* _Task requirements_
Copy the lines below word for word, from the line containing "Click the 'Загрузить файл' button" through the line containing "Looking at the screenshot, I should (x=360, y=369).", inclusive.

* _Data lines_
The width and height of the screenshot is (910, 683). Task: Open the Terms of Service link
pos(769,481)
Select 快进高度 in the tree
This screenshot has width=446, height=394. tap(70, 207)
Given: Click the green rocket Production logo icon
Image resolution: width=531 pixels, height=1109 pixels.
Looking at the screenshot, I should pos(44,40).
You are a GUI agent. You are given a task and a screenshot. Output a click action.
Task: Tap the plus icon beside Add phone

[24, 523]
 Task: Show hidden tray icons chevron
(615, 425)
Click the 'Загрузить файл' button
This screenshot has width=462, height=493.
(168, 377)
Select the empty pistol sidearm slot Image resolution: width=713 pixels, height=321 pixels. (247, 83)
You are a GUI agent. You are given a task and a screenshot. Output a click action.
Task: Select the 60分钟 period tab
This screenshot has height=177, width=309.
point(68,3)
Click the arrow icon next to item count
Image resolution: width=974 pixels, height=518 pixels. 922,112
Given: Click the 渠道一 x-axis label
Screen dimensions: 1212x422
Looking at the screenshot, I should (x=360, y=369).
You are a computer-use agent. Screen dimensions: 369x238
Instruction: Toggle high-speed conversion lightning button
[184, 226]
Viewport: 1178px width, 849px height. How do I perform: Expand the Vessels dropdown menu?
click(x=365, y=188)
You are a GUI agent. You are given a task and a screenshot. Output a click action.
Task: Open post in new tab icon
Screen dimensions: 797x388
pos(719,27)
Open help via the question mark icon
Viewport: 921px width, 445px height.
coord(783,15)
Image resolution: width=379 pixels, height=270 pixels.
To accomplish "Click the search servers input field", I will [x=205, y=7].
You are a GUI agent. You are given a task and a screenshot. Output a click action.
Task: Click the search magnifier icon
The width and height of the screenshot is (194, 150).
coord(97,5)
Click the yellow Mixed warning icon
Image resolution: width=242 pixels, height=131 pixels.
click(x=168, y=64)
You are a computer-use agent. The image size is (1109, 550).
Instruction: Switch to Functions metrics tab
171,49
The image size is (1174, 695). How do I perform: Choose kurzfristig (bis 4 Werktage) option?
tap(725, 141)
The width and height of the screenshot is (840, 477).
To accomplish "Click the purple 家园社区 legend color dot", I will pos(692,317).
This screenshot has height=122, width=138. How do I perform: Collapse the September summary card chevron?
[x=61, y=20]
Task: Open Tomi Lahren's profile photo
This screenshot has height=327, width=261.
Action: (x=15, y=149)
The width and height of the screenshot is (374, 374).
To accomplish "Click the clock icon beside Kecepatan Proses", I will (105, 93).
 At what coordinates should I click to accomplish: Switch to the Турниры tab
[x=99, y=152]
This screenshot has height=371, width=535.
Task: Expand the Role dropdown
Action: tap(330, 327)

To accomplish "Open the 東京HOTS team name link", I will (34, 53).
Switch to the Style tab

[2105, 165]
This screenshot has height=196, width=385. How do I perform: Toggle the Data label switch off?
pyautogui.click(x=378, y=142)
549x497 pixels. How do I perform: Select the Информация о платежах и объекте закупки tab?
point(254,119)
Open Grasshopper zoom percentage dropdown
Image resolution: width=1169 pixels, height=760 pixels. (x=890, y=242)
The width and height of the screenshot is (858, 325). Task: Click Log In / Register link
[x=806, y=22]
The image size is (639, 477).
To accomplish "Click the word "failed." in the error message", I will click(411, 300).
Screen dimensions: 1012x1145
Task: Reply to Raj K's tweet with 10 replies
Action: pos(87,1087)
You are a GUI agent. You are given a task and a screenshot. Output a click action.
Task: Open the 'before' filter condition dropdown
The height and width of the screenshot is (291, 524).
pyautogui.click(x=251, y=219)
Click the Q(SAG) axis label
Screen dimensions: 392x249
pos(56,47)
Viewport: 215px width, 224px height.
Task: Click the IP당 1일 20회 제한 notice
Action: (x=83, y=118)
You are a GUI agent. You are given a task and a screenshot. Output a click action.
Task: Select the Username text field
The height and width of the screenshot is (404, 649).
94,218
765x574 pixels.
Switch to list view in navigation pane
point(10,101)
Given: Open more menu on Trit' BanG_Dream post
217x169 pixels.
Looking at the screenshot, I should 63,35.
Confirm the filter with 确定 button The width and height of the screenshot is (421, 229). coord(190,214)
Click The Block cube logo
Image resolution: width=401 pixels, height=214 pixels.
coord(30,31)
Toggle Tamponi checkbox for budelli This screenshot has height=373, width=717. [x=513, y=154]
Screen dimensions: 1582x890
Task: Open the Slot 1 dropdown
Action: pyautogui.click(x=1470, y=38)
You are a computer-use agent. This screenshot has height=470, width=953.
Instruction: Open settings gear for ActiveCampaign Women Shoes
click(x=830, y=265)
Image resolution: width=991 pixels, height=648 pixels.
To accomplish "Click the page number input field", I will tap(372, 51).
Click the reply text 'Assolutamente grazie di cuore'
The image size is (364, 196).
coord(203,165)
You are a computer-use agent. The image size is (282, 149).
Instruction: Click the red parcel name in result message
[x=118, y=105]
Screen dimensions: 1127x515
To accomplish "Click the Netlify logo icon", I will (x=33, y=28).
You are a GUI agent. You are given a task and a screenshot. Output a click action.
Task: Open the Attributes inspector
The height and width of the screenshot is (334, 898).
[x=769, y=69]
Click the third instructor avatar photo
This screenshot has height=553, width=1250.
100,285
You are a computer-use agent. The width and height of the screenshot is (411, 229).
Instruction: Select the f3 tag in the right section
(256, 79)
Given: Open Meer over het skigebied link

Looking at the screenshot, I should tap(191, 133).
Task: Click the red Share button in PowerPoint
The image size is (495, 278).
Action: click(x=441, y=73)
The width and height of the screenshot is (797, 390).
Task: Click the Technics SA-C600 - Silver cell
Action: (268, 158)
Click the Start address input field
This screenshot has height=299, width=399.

* _Answer to this problem_
Click the 'Загрузить файл' button
This screenshot has width=462, height=493.
(168, 377)
Select the empty pistol sidearm slot Image resolution: width=713 pixels, height=321 pixels. (247, 83)
You are a GUI agent. You are given a task and a screenshot. Output a click action.
Task: Select the 60分钟 period tab
This screenshot has height=177, width=309.
point(68,3)
Click the arrow icon next to item count
Image resolution: width=974 pixels, height=518 pixels. 922,112
Given: Click the 渠道一 x-axis label
Screen dimensions: 1212x422
Looking at the screenshot, I should (x=360, y=369).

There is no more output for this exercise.